Here are the events in the last hours of Ashli’s life.
On January 6, Ashli went to Washington, D.C., to see President Donald Trump speak at the Ellipse (at 01:32 in the linked video), then walked to the Capitol (at 01:45). According to statements in the lawsuit, she climbed the stairs to the West Terrace followed by two undercover Metropolitan Police Department officers. Nobody tried to stop her. She then entered the Capitol on the Senate side, and the lawsuit states: “Once inside, Ashli encountered a female Capitol Police Officer, who directed her to walk south towards the House side.”
Which she did. She walked through the Capitol Rotunda, one of many making their way politely between two velvet ropes (at 03:00).
She arrived at the foyer leading to the Speaker’s lobby. Three members of the Capitol Hill Police, Officer Kyle Yetter, Officer Christopher Lanciano, and Sergeant Timothy Lively, were standing in front of the doors (at 03:42). Two windows had already been hit and were cracked, but despite this attack, the officers left their posts and headed towards the steps (at 03:48).
The moment they began to go, members of the crowd filled the void and started banging on the windows again. With the attack happening right in front of them, the officers did nothing (at 04:30).
One of the attackers was Zachary Alam, who smashed the windows with a black helmet.
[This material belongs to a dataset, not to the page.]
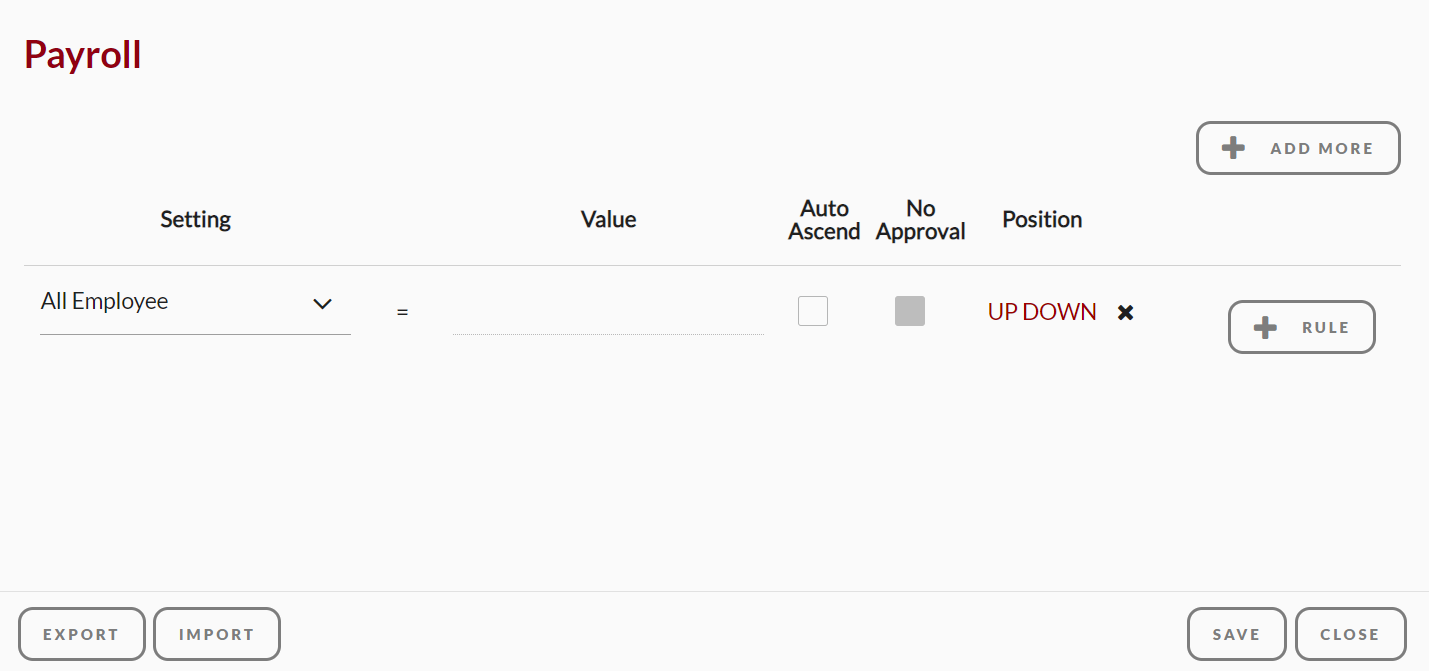The width and height of the screenshot is (1429, 671).
Task: Close the Payroll dialog
Action: pos(1350,634)
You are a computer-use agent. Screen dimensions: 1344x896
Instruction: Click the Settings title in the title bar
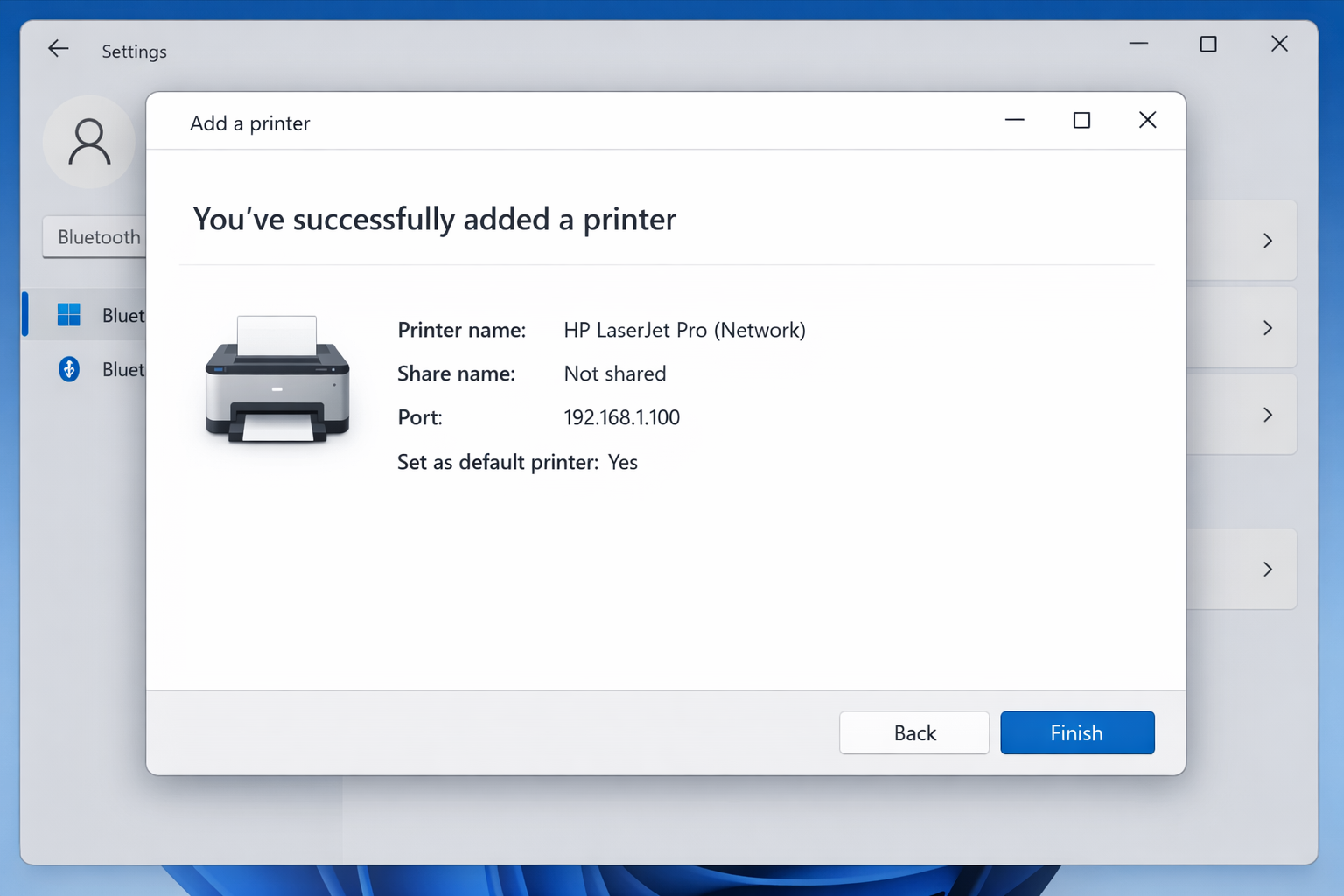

The lawsuit states that Yetter, Lanciano, and Lively had an order to guard the doors, but:
Instead of controlling, de-escalating or stopping Alam, Sgt. Lively, Officer Yetter and Officer Lanciano moved away from the doors and stood along the adjacent wall to the right of the doors.
Why did they allow the attack? Did they make the decision on their own? Did they receive instructions from someone else?
After Lively, Yetter, and Lanciano left their posts, a group of officers from the Capitol Hill Containment and Emergency Response Team (CERT) started up the stairs (at 00:21 on this video). The CERT officers are better equipped, so one could theorize that they were replacing the original officers. But even if that were the case, why couldn’t Lively, Yetter, and Lanciano hold their ground mere seconds until the CERT team got to the top of the stairs?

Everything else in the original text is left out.